Regarding Diabetes Mellitus; our study agrees with Lazzaro et al (6), who studied the effect of DM on pial collaterals in a 104 patients and concluded that there is no association between diabetes and the extent of pial collaterals in ischemic stroke patients although this finding is contrary to observations of collateral circulation in other organs where diabetes stimulates angiogenesis (e.g.retina). This could be due to the effect of blood brain barrier in resisting the glucose influx except in cases of inflammation. The impact of diabetes on the cerebral vasculature, as measured by angiography, has not previously been described.
Regarding a history of TIA; no study, to our knowledge has assessed the direct association between prior TIA and the development of collaterals though indirectly multiple studies assessed the link between prior TIAs and less infarction size and good outcome suggesting a role in increasing blood to penumbra through ischemic preconditioning and through collateral development. Further studies with large sample are still needed (7).

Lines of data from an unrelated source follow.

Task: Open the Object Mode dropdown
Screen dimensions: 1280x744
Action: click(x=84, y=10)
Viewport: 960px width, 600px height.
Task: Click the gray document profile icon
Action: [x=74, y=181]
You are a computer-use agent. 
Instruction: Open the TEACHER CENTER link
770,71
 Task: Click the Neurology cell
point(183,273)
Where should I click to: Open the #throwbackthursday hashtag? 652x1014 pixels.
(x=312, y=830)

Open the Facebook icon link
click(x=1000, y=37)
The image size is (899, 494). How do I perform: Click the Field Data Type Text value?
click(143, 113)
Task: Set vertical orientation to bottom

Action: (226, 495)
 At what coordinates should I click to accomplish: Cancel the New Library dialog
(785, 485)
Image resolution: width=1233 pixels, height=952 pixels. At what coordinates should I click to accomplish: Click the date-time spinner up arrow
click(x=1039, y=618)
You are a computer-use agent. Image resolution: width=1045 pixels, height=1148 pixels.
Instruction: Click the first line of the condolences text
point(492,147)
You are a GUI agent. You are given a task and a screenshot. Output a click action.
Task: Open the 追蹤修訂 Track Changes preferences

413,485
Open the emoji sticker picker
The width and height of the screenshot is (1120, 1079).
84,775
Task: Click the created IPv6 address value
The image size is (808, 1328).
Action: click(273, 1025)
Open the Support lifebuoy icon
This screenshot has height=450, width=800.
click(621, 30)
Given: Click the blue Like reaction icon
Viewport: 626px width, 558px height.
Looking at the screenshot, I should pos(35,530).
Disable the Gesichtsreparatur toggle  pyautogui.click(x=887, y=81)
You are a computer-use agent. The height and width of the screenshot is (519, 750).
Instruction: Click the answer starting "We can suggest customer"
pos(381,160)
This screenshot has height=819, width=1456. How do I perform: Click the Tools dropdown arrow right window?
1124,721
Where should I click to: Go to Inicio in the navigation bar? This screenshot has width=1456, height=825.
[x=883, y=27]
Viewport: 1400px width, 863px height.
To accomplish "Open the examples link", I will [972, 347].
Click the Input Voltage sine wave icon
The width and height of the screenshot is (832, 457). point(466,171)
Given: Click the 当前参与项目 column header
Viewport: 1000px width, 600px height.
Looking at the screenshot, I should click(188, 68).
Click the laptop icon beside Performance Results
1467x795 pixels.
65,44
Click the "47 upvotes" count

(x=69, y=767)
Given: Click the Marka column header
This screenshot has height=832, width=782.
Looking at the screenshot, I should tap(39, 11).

Regarding hyperlipidemia; our study does not agree with multiple studies in animal models suggesting that hyperlipidaemia may retard collateral remodelling. Murine models of both dietary and genetic hypercholesterolaemia have demonstrated reduced collateralization in several ways (8).Couffinhal et al, Duan et al and Tirziu et al found that hyperlipidemia adversely affects native collateral development in animal models (9).
Regarding cigarette smoking; the relation between smoking as a risk factor and collaterals development is scarce and controversial throughout literature. Some studies suggest that smoking increases collaterals through causing chronic mild hypoperfusion and stimulating angiogenesis while other studies suggest that smoking decrease angiogenesis by causing endothelial dysfunction (reduced endothelial progenitor cell numbers and function). Currently, clinical studies do not show a consistent relation between collateralization and smoking and further trials are still needed (10,11).
We found a statistically significant association between favorable clinical outcome and collateral development. We also found a strong statistically significant effect of robustness of collaterals as assessed by our new grading scale and good outcome.
The link between positive clinical outcome of stroke and collateral status is strong among literature. Multiple studies demonstrated that strong link with the use of different imaging modalities (12,13,14) . Our study agrees with Kucinski et al (15), who found that collateralization is the only independent predictor of favorable outcome in a multivariate analysis of radiological predictors after angiographically controlled thrombolytic therapy.
Our study also agrees with the recent study of Bang et al (16) who concluded that pretreatment angiographic collateral grade using (Thrombolysis In Myocardial Ischemia [TIMI] scale) determines the recanalization rate after endovascular revascularization therapy.
In agreement with most studies to our knowledge, our study suggests that the presence of collaterals is a strong predictor of good clinical outcome regardless of its type and pattern. Also patients with collaterals showed higher rate of recanalization with acute endovascular management.